Ranking, selectivity, major, location! Is this college too big, too small? Can I even afford to go to college? Many students and their parents are overwhelmed by the number of decisions they face when choosing a college. Indeed, the process seems mystifying, and families wonder how they can wade through the data -- from national rankings to “best of” lists to college affordability tools. In today’s post, we’ll tackle some of these common questions to help you break free from the endless lists and get a better understanding of the selection process.
It starts with two simple, yet powerful, questions: Why do I want to go to college? and What would I like to do after college? Some students will quickly answer these questions, but if you don’t have an exact major or career in mind, that’s perfectly fine! Think about your interests: do you absolutely love your math and science classes, or would you much rather spend the afternoon lost in a novel or pondering what you studied in history? Envisioning your future, do you see yourself working with adults, or do you want to work with children? A great way to get started is with Georgia Tech’s College Guide.
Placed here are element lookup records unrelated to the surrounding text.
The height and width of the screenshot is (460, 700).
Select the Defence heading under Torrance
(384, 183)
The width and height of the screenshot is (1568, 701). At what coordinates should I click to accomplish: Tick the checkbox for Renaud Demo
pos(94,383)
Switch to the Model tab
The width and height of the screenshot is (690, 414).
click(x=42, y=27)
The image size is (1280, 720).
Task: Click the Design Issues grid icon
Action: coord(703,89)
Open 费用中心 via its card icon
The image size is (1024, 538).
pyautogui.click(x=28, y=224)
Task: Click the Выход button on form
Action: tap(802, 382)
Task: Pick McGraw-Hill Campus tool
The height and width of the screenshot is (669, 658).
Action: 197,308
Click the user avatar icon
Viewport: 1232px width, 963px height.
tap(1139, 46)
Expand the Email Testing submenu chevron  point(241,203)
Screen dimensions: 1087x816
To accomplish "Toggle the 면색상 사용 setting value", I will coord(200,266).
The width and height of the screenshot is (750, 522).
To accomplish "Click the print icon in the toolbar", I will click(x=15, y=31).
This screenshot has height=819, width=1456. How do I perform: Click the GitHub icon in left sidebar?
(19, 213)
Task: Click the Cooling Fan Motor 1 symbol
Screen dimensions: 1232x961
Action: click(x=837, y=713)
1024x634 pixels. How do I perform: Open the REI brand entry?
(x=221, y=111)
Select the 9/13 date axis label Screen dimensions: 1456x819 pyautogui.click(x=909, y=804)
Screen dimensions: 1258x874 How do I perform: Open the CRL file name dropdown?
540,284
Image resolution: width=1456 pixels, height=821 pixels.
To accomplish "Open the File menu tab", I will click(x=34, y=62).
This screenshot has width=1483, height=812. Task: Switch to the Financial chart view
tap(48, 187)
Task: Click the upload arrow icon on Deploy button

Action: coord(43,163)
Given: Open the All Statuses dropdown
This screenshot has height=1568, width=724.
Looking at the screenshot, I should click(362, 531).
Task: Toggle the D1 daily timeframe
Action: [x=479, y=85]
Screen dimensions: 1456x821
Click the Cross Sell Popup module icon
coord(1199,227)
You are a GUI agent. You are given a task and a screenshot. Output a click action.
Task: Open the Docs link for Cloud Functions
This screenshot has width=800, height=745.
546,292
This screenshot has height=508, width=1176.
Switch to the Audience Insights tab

As you work through your initial college list, other questions may pop up. Some colleges ask you to apply by major, and the requirements for admission by major may vary in selectivity. STEM majors (science, technology, engineering, and math) tend to be more selective than other majors, and often require a more rigorous high school curriculum. If you are applying by major, make sure you do your research! The University of Texas – Austin and FSU have published resources to help you further examine majors and their requirements. Additionally, while some schools may allow you to change your major once admitted, you may still need to remain within the college to which you were admitted. For example, if you were admitted to the college of liberal arts and sciences, you may not be able to easily transfer into the school of business. Rest assured, many schools don’t ask you to declare a major before junior year. And, did you know that Undecided is the most popular major for freshmen?
Another point to consider is the cost of college. The cost of attending a private college for four years can exceed $275,000. While in-state public universities tend to be financially more attractive at $20,000-25,000/year, merit aid and scholarships can put the cost of an expensive private college within reach. You can estimate the costs by using a College Net Price Calculator. Find one here. Knowing your Estimated Financial Contribution (EFC) will further help you narrow your college list.
Creating your college list comes down to the intersection of fit and match. College fit is the degree to which a college meets your academic, social, financial, and other needs and interests. College match refers to how YOU meet the college's requirements for admission. Begin with the most important criteria: structure -- looking at school size and type; admissibility -- your chances of getting in based on grades, test score, and selectivity; and intrinsic qualities – where you consider those personal factors like motivation and learning style and how they match up with prospective schools.